What this task involves: Transcribe exactly the entries from the "Task: Click the home house icon in sidebar" line to the end, both included, minus pictures.
____________________
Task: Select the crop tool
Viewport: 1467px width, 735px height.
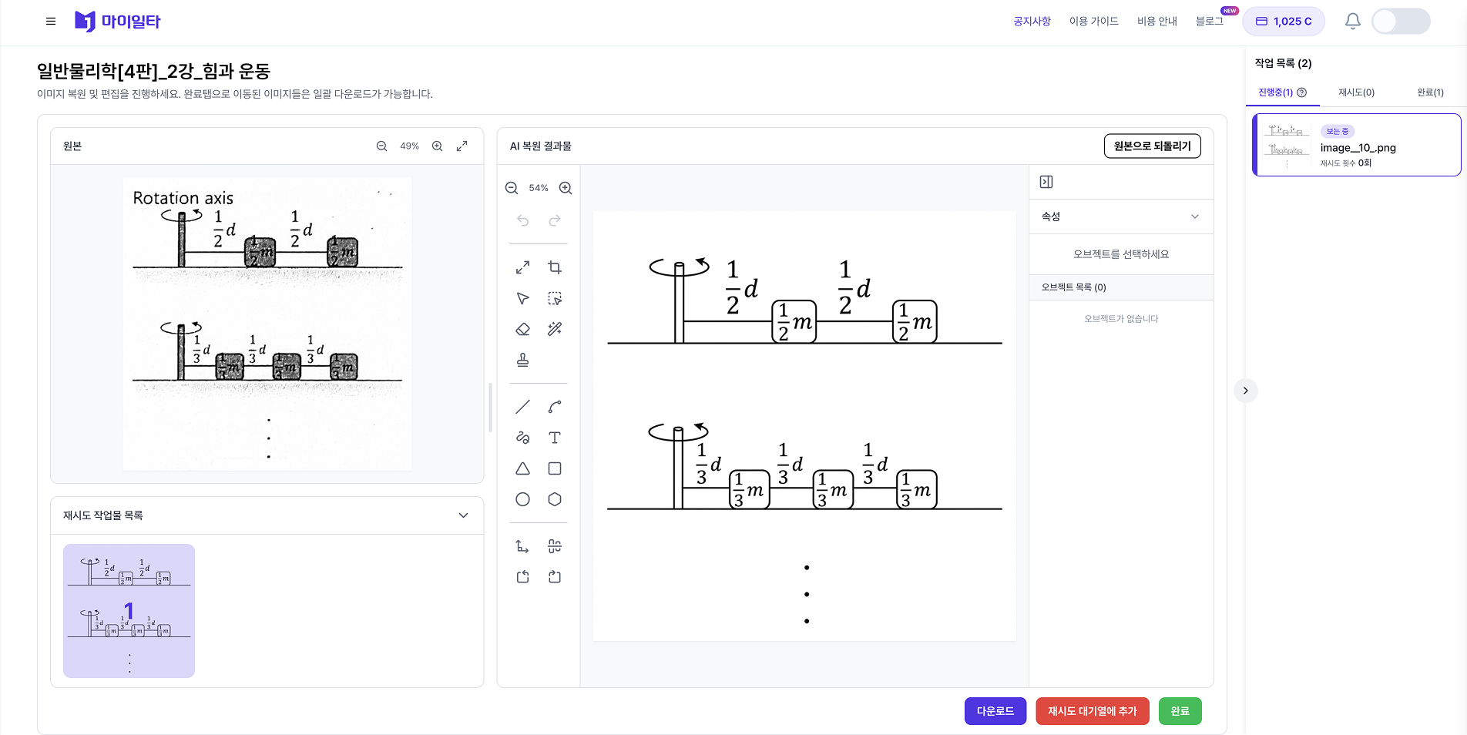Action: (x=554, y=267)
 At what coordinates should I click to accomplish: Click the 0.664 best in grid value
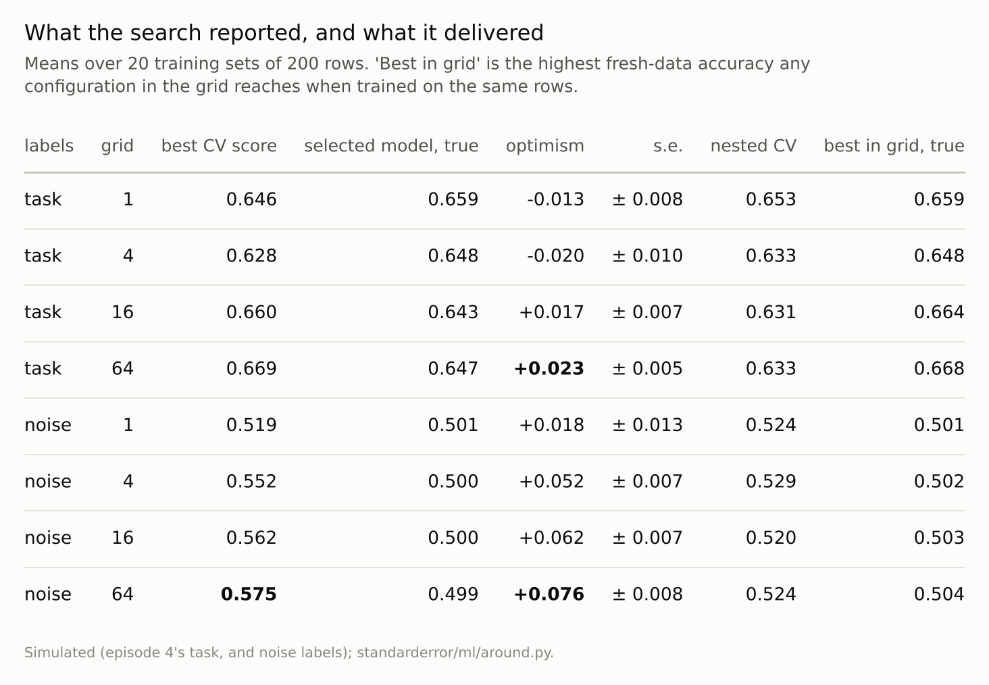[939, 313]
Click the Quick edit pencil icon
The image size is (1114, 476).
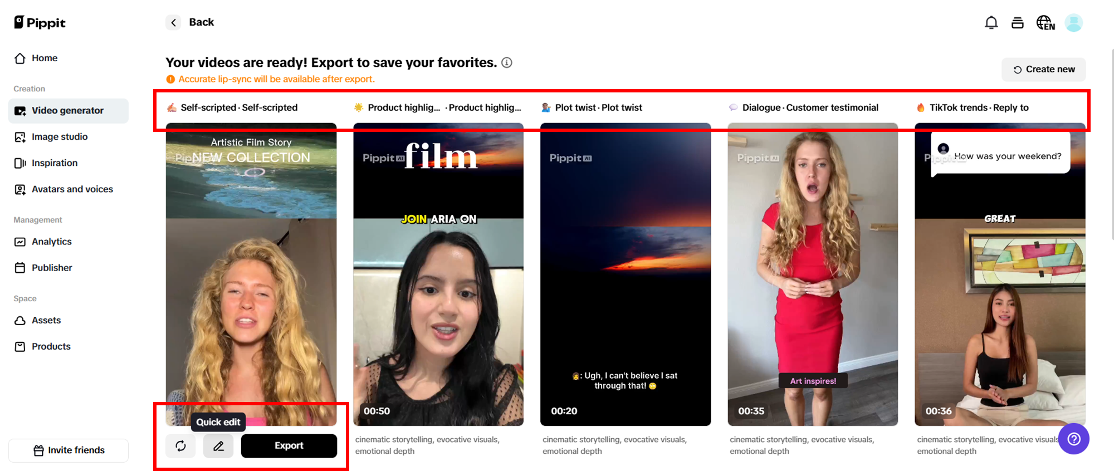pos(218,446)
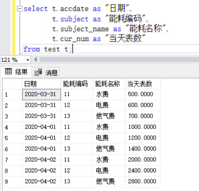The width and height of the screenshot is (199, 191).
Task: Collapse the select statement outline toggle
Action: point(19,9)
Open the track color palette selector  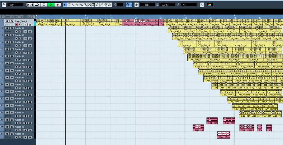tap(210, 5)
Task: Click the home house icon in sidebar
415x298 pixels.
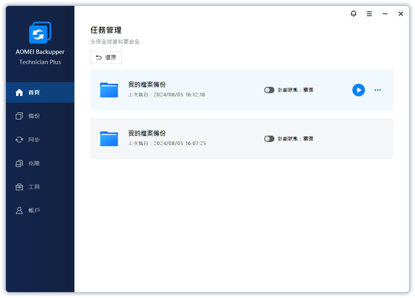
____________________
Task result:
Task: Click the home house icon in sidebar
415x298 pixels.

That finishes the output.